Source: New Zealand Herald & New Zealand Warriors

North Queensland Cowboys North Queensland entered the competition with a strong regional identity, deep grassroots support and genuine community backing. Townsville embraced the Cowboys quickly, helping establish strong local engagement and attendance from the outset. However, recruitment was difficult, particularly as the club entered during a crowded expansion period and tight player market.

Across their lifespan, the Cowboys have had limited formal competitive concessions. Their long-term success has been built less on league-funded advantages and more on regional loyalty, pathway development, persistence and the strength of their supporter base.

Source: NQ Cowboys, QLD Government

South Queensland Crushers The South Queensland Crushers exposed the risk of entering a saturated market without clear differentiation or sustained structural support.

Strategically, the club made sense as an ARL counterweight to the Broncos and had access to rugby league territory, local juniors, and a Brisbane-based market. Practically, the Broncos already dominated that space, leaving the Crushers with limited identity, weak commercial footing, and little competitive relevance.

Without meaningful concessions or long-term protection, they were quickly overwhelmed competitively and financially and folded at the conclusion of the 1997 season.

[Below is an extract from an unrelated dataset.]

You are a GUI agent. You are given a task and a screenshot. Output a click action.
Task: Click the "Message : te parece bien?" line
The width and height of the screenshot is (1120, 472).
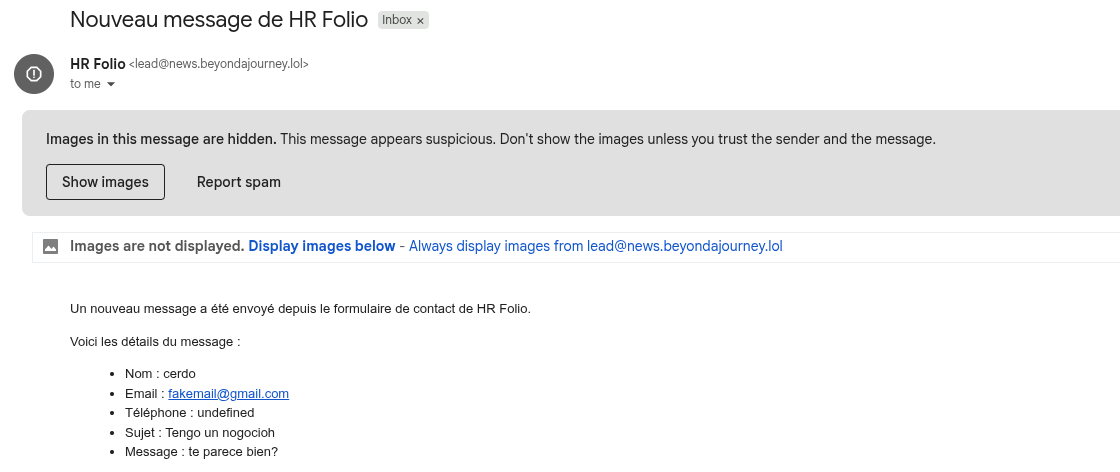[201, 452]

Source: Australian Broadcasting Corporation, NRL

Western Reds The Western Reds were one of the clearest examples of national ambition being undermined by insufficient protection. Their admission gave rugby league a genuine national footprint in Western Australia, with early local enthusiasm and sponsorship support.

However, distance, travel costs and logistical pressures quickly became major disadvantages, with the club carrying costs such as subsidising visiting teams’ travel and accommodation.

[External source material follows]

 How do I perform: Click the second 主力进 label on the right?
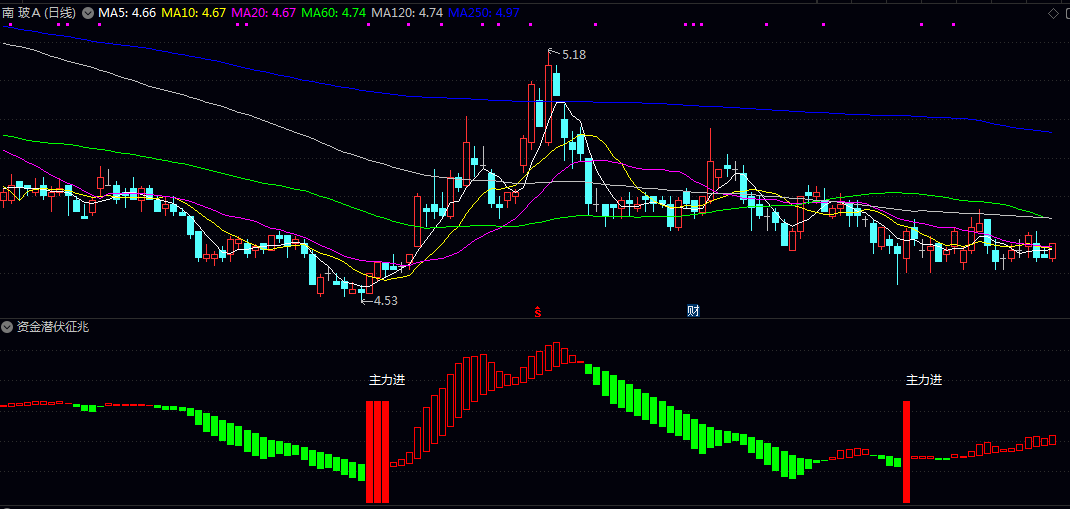[924, 380]
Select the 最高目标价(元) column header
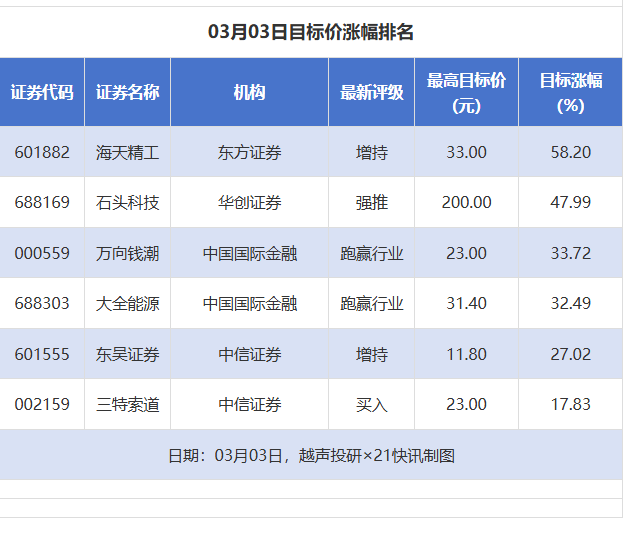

The Reds folded after the 1997 Super League season, showing how difficult non-heartland expansion can become when a club is asked to carry the burden of national growth without substantial long-term support.

Source: The Western Australian, WA Government

1998 NRL Era Formation

The 1998 NRL season was the inaugural year of the National Rugby League, formed to reunite the sport after the bitter Super League war which resulted in two separate parallel competitions in 1997.

Melbourne Storm Melbourne Storm remains the most successful example of modern non-heartland expansion, but not because Melbourne was an easy rugby league market. Its success came because strategic ambition was matched by serious structural backing.

News Limited ownership, strong administrative support, access to players during post-war rationalisation, and the NRL’s desire to retain a Victorian presence, gave Melbourne a level of financial and organisational protection that Perth, Adelaide and the Gold Coast did not receive in the same way.

That does not diminish Melbourne’s achievements. It reinforces the broader point: expansion into difficult markets can work when the game is prepared to support the club beyond the announcement.

Source: Melbourne Storm, NRL-ARLC, Herald Sun

1999-2000 NRL Era Rationalisation

The rationalisation period created another type of structural change support: competition survival through merger. The lesson learned from the Rationalisation era has reared its head intermittently time-and-time again and is still relevant in today’s NRL: financial survival does not automatically create cultural viability.

St George-Illawarra Dragons

St George Dragons + Illawarra Steelers

The joint venture helped secure continued NRL participation after both St George and Illawarra were identified as non-viable under the emerging NRL structure.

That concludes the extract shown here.